A $3\times 3$ matrix $$A = \begin{pmatrix} 2 & -1 & 1\\ -2 & 3 & -2\\-1 & 1 & 0\end{pmatrix}$$
produces this characteristic equation: $\lambda^2 - 4\lambda + 3 = 0$, these eigenvalues: $\lambda_1 = 1$, $\lambda_2 = \frac{-1 + \sqrt{13}}{2}$, $\lambda_3 = \frac{-1 - \sqrt{13}}{2}$, and these eigenvectors:
- For $\lambda_1$, $\vec{x} = s\left<1,1,0\right> + t\left<-1,0,1\right>$ (or $\operatorname{span}\{\left<1,1,0\right>, \left<-1,0,1\right>\}$), $\vec{x}_1 = \left<1,1,0\right>$, $\vec{x}_2 = \left<-1,0,1\right>$
- For $\lambda_2$, $\vec{x}_3 = \left<0,0,0\right>$
- For $\lambda_3$, $\vec{x}_4 = \left<0,0,0\right>$
After normalizing the already orthogonal $\vec{x}_1$, I get $\operatorname{span}\{\left<\sqrt{2}/2, \sqrt{2}/2, 0\right>, \left< -\sqrt{2}/2, 0, \sqrt{2}/2\right>\}$.

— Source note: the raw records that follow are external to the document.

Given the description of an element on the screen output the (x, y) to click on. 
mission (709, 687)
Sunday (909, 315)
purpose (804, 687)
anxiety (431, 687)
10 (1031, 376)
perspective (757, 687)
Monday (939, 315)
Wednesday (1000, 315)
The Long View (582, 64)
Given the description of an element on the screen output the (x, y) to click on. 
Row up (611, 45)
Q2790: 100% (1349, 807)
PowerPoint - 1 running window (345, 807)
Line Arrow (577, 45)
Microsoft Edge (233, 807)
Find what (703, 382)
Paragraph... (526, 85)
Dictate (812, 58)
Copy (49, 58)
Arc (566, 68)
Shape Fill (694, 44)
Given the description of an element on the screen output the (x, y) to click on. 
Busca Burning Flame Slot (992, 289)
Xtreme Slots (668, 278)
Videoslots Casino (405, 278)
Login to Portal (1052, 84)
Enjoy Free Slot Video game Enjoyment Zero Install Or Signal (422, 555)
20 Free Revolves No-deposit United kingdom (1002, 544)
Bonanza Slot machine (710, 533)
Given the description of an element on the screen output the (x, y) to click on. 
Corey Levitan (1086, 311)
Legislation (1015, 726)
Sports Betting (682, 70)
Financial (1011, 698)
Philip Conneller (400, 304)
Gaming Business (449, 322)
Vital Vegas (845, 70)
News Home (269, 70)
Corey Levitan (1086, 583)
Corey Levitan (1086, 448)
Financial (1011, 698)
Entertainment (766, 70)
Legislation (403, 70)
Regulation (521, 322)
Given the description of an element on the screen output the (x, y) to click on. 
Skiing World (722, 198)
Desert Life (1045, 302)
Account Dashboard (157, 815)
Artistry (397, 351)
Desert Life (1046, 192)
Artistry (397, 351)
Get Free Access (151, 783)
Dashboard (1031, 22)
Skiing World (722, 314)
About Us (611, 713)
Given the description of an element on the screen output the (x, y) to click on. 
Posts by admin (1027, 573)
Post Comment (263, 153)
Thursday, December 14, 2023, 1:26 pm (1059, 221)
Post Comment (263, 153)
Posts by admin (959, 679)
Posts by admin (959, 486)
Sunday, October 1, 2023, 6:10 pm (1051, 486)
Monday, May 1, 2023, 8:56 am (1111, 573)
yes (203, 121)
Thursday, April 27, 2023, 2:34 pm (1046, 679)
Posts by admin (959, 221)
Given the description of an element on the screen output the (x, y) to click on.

Setting up my $P$ matrix for diagonalization, it appears to be a $3\times 4$ matrix that is singular: $\begin{pmatrix} \sqrt{2}/2 & -\sqrt{2}/2 & 0 & 0\\ \sqrt{2}/2 & 0 & 0 & 0\\0 & \sqrt{2}/2 & 0 & 0 \end{pmatrix}$
Questions: Why do I have four vectors, and why are two of them zero vectors? Symmetric matrices are always diagonalizable, where there's a $P$ such that $P^{-1} = P^T$.